With the holiday season upon us, Commerce, Manufacturing, and Trade Subcommittee Chairman Michael C. Burgess, M.D. (R-TX) and Vice Chairman Rep. Leonard Lance (R-NJ) are encouraging consumers to take the necessary precautions in securing their personal information online in a piece yesterday in Forbes. As innovation continues to empower consumers, so do challenges to keep private information secure – particularly as online shopping grows in popularity and consumers prefer to purchase goods with the tap of a button. Burgess and Lance write, “Keeping consumers’ personal information safe online is the shared responsibility of the consumer, industry and the government.”
December 14, 2016
Secure Your Personal Information, And The Best Deals, This Holiday Season
By #SubCMT Chairman Rep. Michael C. Burgess, M.D. (R-TX) and Vice Chairman Rep. Leonard Lance (R-NJ)
Every holiday season, millions of Americans pick up their credit cards in search of the best deals or the perfect gift for a loved one. Black Friday and Cyber Monday shopping has become a tradition as time-honored as pumpkin pie for many families and pumps billions of dollars back into the economy.
Whether shopping at a brick-and-mortar store or from a tablet this year, the assumption is that retailers are doing everything they can to keep consumers’ personal information safe and secure. However, recent years have proven the risks for shoppers as several large companies have fallen victim to cybercrimes, and the personal information of millions of Americans has been compromised.
The rapid evolution of technology has empowered consumers to purchase goods and services on demand, whenever and wherever they choose, but it has also empowered criminals to target businesses and steal a host of data. This criminal activity can lead to identity theft and financial fraud that impacts consumers and the economy as a whole.
Technological advances will always outpace security measures. And the federal government will never have the manpower or resources needed to address the revolving door of cybersecurity challenges. While the onus is on the industry to take the steps to ensure secure transactions, consumers need to understand the risks that exist and how to protect themselves against threats.
In government and in the private sector, there are basic practices that should be encouraged. This includes shopping on secured websites, indicated by the “https” found at the beginning of a URL address. Additionally, banks are trending toward virtual credit card numbers that are generated for one-time use while shopping online—a premise designed to keep consumers’ banking information secure. Two-factor authentication is another simple practice that provides a backstop to keeping personal data out of the hands of criminals.
Keeping consumers’ personal information safe online is the shared responsibility of the consumer, industry and the government. With the increased prevalence of cybercrimes by the day, we have a responsibility to improve cyber safeguards.
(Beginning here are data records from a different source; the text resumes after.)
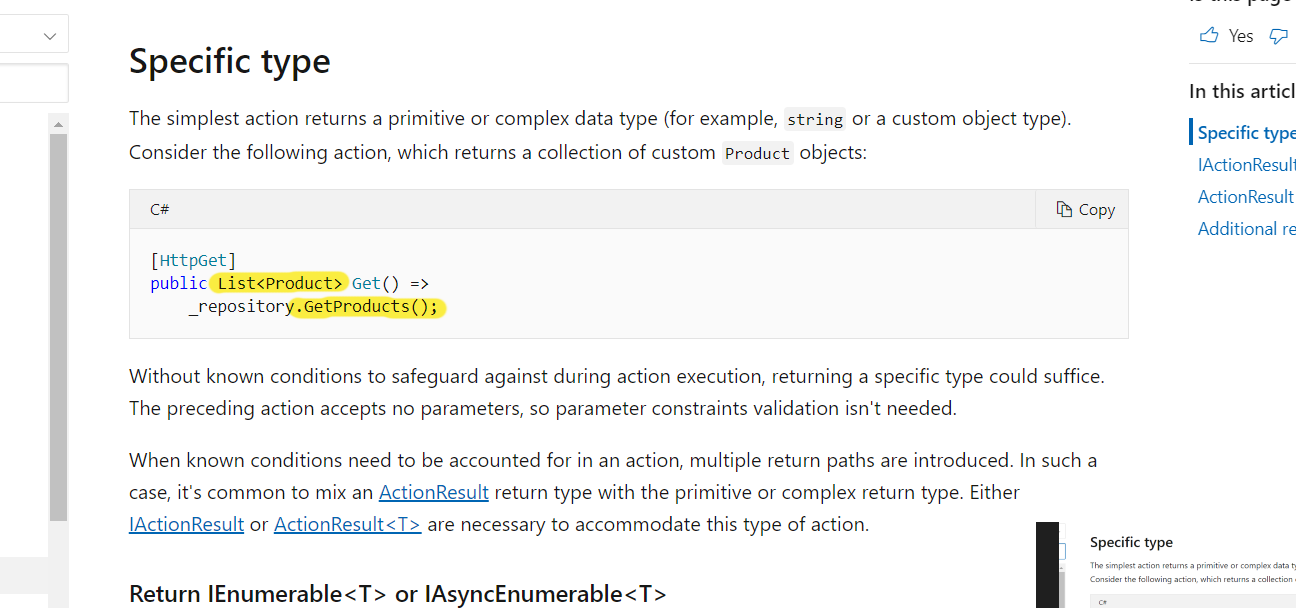
Task: Follow the ActionResult<T> link in body text
Action: point(347,524)
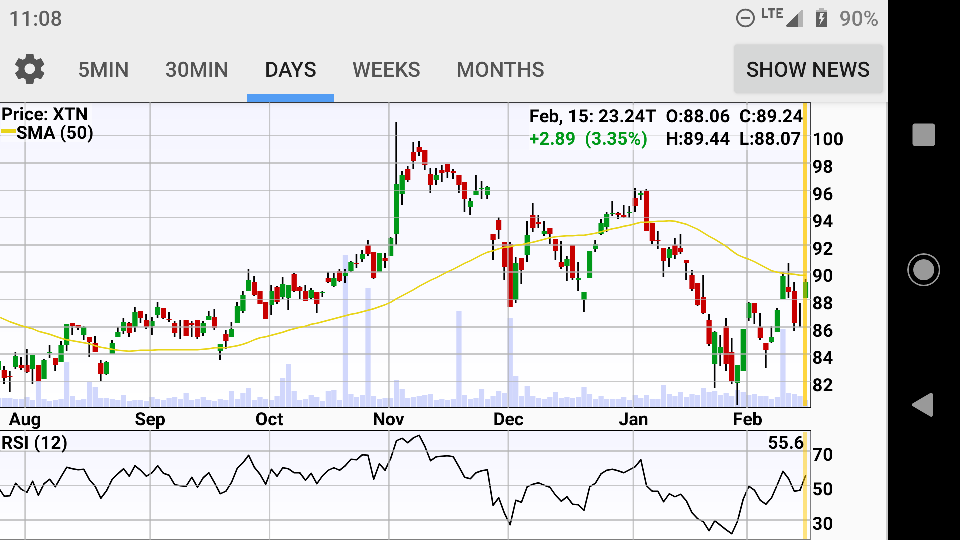Viewport: 960px width, 540px height.
Task: Tap the LTE signal indicator
Action: (781, 17)
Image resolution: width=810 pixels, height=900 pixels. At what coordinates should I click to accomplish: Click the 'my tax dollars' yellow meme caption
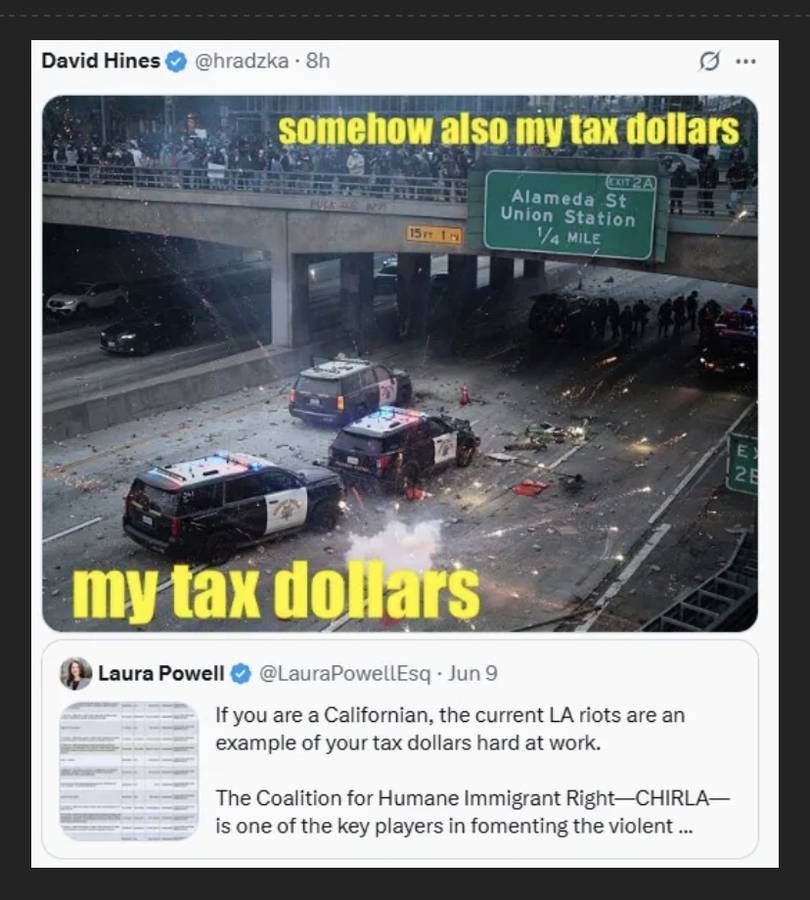click(276, 591)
We believe a federal solution should include a single—but flexible—data security requirement.
In the House Energy & Commerce Subcommittee on Commerce, Manufacturing and Trade, Representatives Marsha Blackburn (R-TN) and Peter Welch (D-VT) have taken steps to address this underplayed threat to consumers in the bipartisan Data Security and Breach Notification Act of 2015 (HR 1770). While 47 states currently have security standards in place, this legislation would set a national data security standard to alert consumers when their information may have been compromised in a breach—a simple concept that is widely overlooked.
The House Energy & Commerce Subcommittee on Commerce, Manufacturing and Trade has explored cybersecurity over a number of hearings this Congress, including our Disrupter Series. We have heard from industry leaders on the exciting growth we are facing. However, we also need to see meaningful leadership from industry in addressing these challenges. Take the necessary precautions this holiday season to ensure the only thing you are sharing is cheer and not your personal information.